▶ _Exercise description_
Edit the lines from the line containing "You are a GUI" through the last line, replacing "click action" with "tap action" and leaving everything else unchanged. Give only those lines, without the pictures.
◆ ◆ ◆ ◆ ◆ ◆ ◆
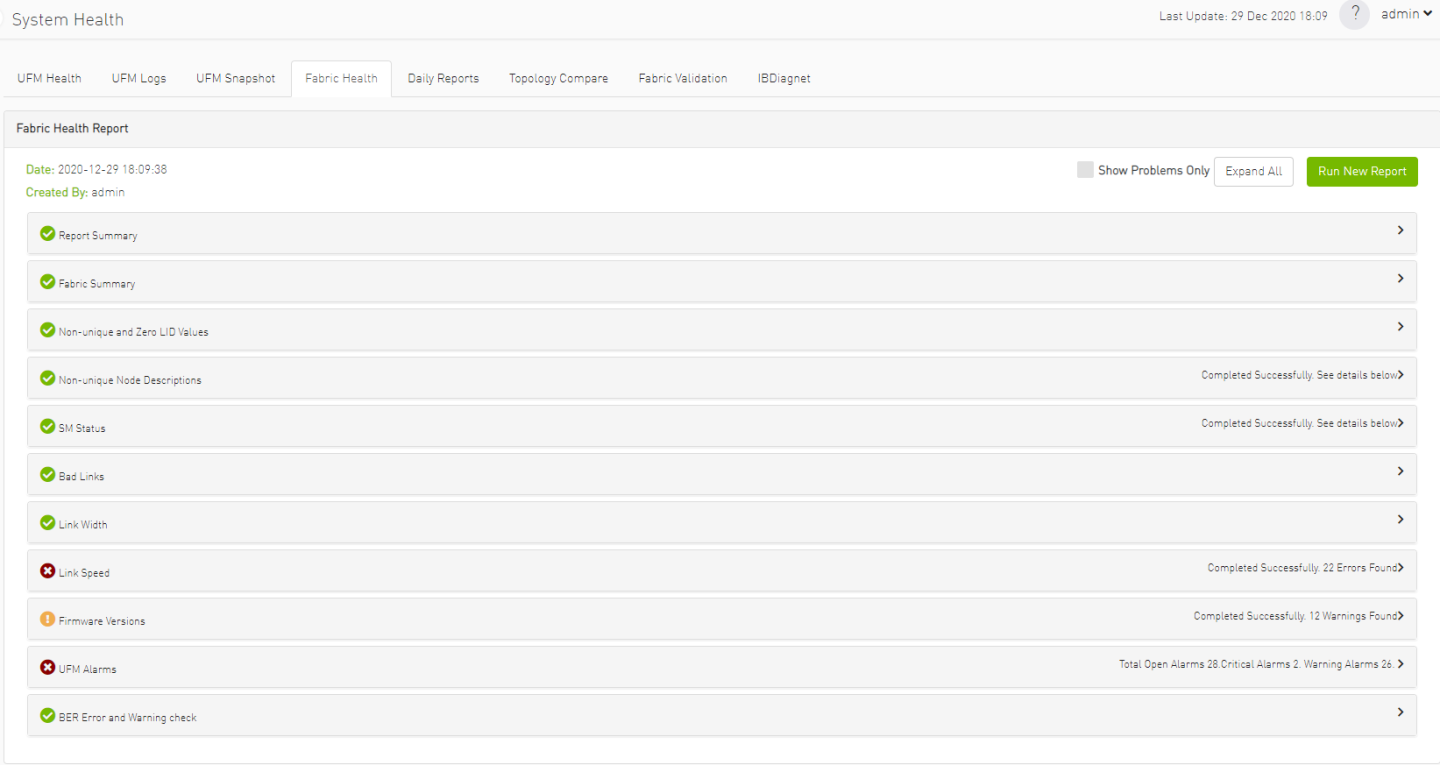The image size is (1440, 765).
Task: Select the Daily Reports tab
Action: [443, 78]
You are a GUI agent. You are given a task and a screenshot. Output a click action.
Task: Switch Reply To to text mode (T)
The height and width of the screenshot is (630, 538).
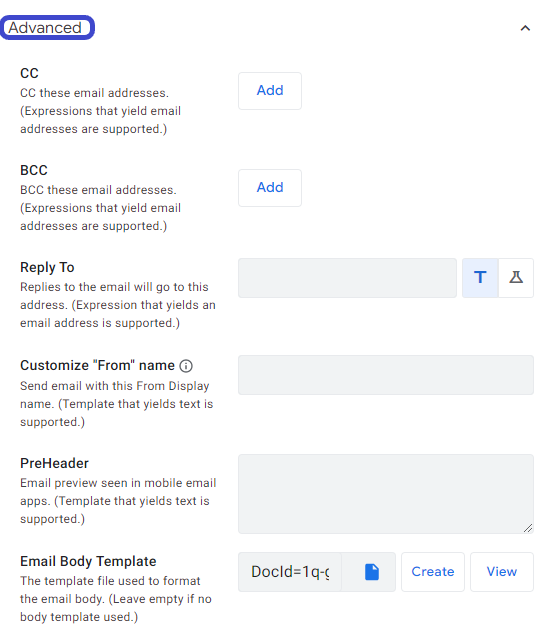(480, 278)
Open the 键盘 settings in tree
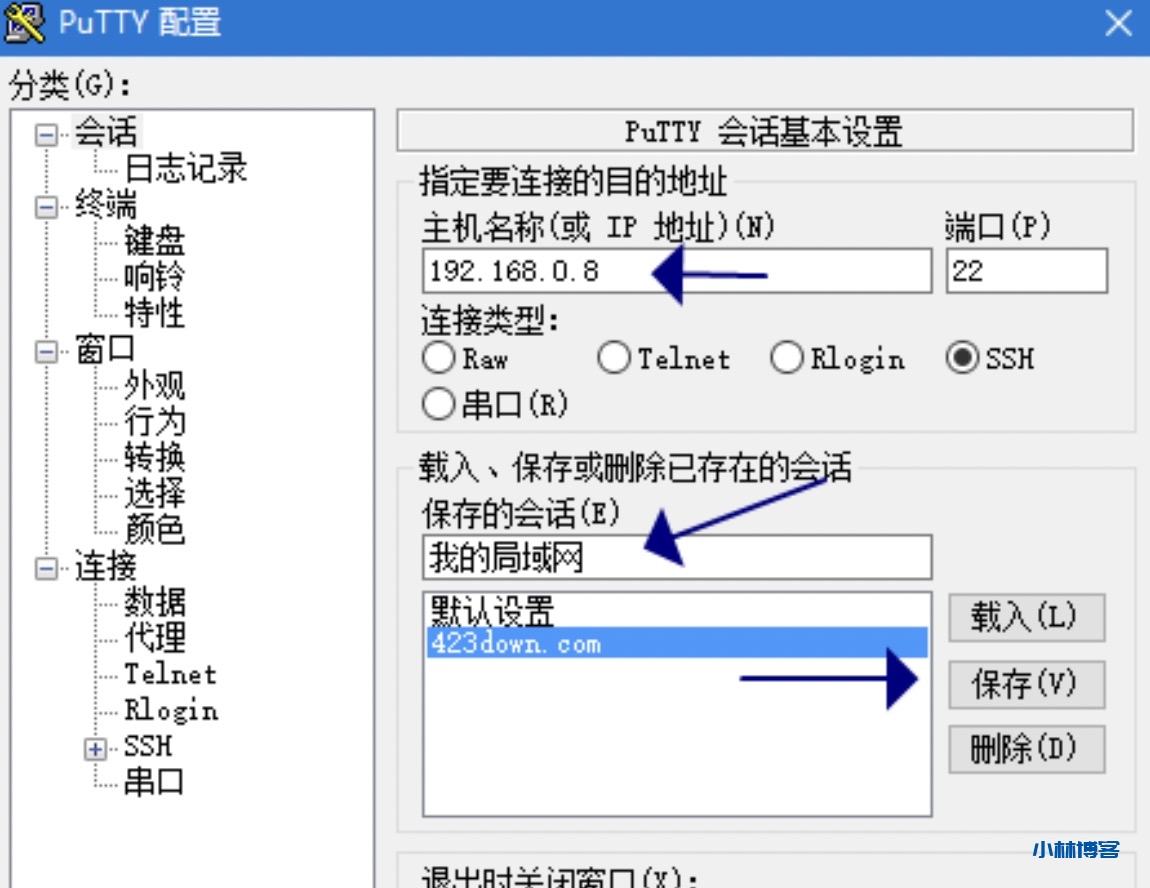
◆ ◆ ◆ ◆ ◆ ◆ ◆
▶ _Output of the exercise_
You are a GUI agent. You are given a task and a screenshot. Output a tap action.
Task: Switch Reply To to text mode (T)
The height and width of the screenshot is (630, 538).
(480, 278)
Open the 键盘 settings in tree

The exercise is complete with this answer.